Ces facteurs se renforcent mutuellement. La prédominance du dollar dans la facturation commerciale rend les emprunts en dollars plus attrayants, et par là même la tarification en dollars plus intéressante ; le rôle des États-Unis en tant que prêteur de dernier ressort rend plus sûr l’emprunt en dollars, ce qui augmente la responsabilité du pays en temps de crise.

3.1.3 Politiques monétaires et système monétaire international 3.1.3.1 Deux politiques monétaires pour deux conséquences

Le système monétaire international actuel est relativement peu coopératif, car les politiques monétaires menées répondent avant tout à des objectifs de croissance interne.

M. Aglietta, V. Coudert (Le dollar et le système monétaire international, 2014) constatent une alternance entre des phases d’appréciation et de dépréciation du dollar, avec des fluctuations relativement large. Les variations du dollar sont fortement corrélées avec les évolutions de la politique monétaire et les anticipations de taux d’intérêt (les politiques restrictives conduisant à une hausse du dollar, et expansive une baisse).

Dans les deux cas, ces variations posent des problèmes pour les pays émergents :

• Une politique restrictive américaine conduit à une dépréciation de la monnaie des pays émergents, ce qui renforce le poids de leur dette, et faire fuir les capitaux (si les mouvements sont libres).

• Une politique expansionniste risque de conduire à une appréciation de la monnaie des pays émergents, réduisant ainsi leur compétitivité-prix (sur laquelle ils fondent principalement leur industrie).

H. Rey (Dilemma Not Trilemma : The Global Financial Cycle and Monetary Policy Independence, 2013) montre que le trilemme de Mundell n’est pas validé, car le choix des changes flottants ne permet pas de s’isoler de la politique monétaire des autres pays, en particulier celle des États-Unis. Il y a surtout un choix à faire entre libre-circulation des capitaux et autonomie de la politique monétaire.

3.1.3.2 Une non-coordination plutôt qu’une guerre des monnaies

En pratique, les politiques monétaires expansionnistes des banques centrales occidentales ont eu pour effet des flux de capitaux vers les pays émergents et une appréciation de leur monnaie. C’est pourquoi le thème de « guerre des monnaies » a émergé dans les années 2010 (Guido Mantega, Ministre des Finances brésilien, 2010). On reproche par exemple aux États-Unis de dévaluer leur monnaie afin de retrouver leur compétitivité.

Or, les politiques monétaires expansionnistes des pays occidentaux sont avant tout la conséquence de la lutte contre la déflation, et la recherche de la croissance économique. Néanmoins, les pays émergents doivent réagir en conséquence, c’est en sens que le yuan a été dévalué en 2015. Rajan (2014) met en évidence que l’afflux de capitaux dans les pays émergents conduit à un endettement excessif, ce qui est déstabilisant financièrement pour ces pays.

------------------------------------------------

§ Consignes de travail
• 1. Répondez aux questions suivantes à partir de l'extrait sur le système monétaire international.
(a) D'après M. Aglietta et V. Coudert, quel type de politique monétaire conduit à une hausse du dollar ?
(b) Qui a fait émerger le thème de la « guerre des monnaies », et en quelle année ?
(c) En quelle année le yuan a-t-il été dévalué ?
• 2. Réécrivez plus brièvement, s'il vous plaît, le paragraphe de l'extrait sur le système monétaire international qui commence par « H. Rey (Dilemma Not Trilemma », en gardant ses faits principaux.

------------------------------------------------

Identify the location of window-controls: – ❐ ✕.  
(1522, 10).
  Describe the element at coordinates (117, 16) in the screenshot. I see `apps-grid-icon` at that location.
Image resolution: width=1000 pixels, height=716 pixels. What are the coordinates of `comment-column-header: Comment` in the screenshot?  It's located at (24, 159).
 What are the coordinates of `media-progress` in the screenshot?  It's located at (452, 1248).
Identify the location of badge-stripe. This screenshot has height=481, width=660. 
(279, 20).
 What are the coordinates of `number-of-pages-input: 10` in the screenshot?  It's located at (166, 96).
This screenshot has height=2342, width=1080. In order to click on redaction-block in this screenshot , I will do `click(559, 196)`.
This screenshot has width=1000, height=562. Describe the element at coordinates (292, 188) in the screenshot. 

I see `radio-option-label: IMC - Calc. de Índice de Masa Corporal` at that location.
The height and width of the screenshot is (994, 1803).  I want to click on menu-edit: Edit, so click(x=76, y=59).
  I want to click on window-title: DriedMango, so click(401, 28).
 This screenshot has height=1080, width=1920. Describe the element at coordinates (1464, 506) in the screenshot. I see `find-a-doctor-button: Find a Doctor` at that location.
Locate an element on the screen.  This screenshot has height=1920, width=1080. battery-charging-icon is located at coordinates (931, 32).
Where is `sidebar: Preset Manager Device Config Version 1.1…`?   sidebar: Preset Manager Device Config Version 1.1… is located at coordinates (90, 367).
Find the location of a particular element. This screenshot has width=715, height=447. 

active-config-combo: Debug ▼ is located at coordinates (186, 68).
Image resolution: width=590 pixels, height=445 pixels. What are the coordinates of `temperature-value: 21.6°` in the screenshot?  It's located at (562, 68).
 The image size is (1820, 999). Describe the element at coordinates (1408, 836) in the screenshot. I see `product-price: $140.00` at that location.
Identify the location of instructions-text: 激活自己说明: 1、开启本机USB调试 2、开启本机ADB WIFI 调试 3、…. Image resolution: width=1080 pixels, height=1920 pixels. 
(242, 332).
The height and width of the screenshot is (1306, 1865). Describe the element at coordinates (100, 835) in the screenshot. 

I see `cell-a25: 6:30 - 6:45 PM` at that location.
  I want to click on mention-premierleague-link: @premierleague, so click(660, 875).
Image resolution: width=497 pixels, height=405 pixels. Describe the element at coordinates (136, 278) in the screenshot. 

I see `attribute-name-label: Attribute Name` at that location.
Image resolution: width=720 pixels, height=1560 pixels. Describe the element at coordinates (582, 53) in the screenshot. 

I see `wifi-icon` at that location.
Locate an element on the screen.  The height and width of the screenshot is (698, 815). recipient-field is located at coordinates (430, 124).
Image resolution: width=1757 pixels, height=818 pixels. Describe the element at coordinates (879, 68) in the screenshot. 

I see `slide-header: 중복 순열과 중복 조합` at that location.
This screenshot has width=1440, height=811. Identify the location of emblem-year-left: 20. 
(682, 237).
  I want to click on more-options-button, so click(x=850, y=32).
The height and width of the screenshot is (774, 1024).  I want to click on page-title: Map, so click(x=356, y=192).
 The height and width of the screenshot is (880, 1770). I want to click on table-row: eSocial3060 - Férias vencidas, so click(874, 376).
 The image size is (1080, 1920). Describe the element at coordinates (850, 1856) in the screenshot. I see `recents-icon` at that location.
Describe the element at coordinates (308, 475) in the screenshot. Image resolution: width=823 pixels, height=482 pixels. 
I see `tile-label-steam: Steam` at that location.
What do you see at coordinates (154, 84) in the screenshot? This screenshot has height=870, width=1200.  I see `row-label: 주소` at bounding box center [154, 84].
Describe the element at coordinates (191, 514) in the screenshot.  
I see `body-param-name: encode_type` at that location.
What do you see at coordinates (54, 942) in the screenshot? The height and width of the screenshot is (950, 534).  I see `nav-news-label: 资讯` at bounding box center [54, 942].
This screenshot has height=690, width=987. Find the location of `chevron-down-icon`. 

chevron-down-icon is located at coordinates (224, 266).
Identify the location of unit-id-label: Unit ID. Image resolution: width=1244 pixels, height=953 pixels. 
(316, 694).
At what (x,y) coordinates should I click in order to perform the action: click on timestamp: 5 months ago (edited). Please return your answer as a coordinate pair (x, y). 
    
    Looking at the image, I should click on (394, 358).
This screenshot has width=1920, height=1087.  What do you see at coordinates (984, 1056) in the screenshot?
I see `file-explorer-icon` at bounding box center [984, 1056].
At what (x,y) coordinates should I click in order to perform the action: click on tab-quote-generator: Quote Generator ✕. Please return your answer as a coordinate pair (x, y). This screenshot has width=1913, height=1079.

------------------------------------------------

§ Corrigés des tâches
• 1.
(a) Les politiques monétaires restrictives.
(b) Guido Mantega, ministre des Finances brésilien, en 2010.
(c) En 2015.

• 2. Selon H. Rey (2013), le trilemme de Mundell n'est pas validé : les changes flottants ne permettent pas de s'isoler de la politique monétaire des autres pays, surtout celle des États-Unis. Le véritable choix oppose la libre circulation des capitaux à l'autonomie de la politique monétaire.